● Task details
Whatever comes before the line containing "At what coordinates" stays out; transcribe that line and all that follow to the end of the records exactly, with no pictures.

● Listed entries
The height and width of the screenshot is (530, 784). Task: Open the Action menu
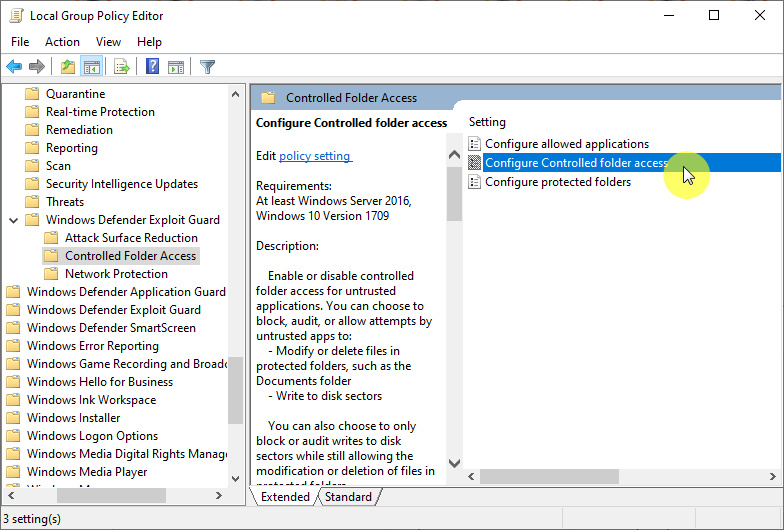pyautogui.click(x=62, y=42)
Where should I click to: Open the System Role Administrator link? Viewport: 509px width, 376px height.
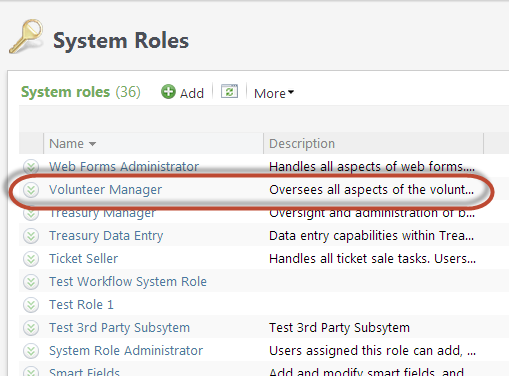click(126, 351)
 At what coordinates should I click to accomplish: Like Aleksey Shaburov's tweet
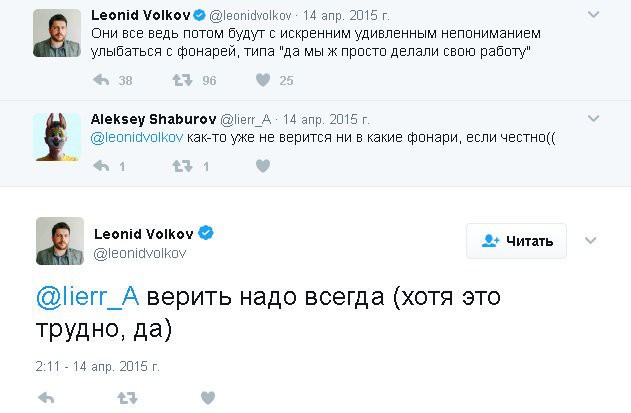click(263, 166)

● Answer box
 At what coordinates should I click to accomplish: Like Aleksey Shaburov's tweet
click(263, 166)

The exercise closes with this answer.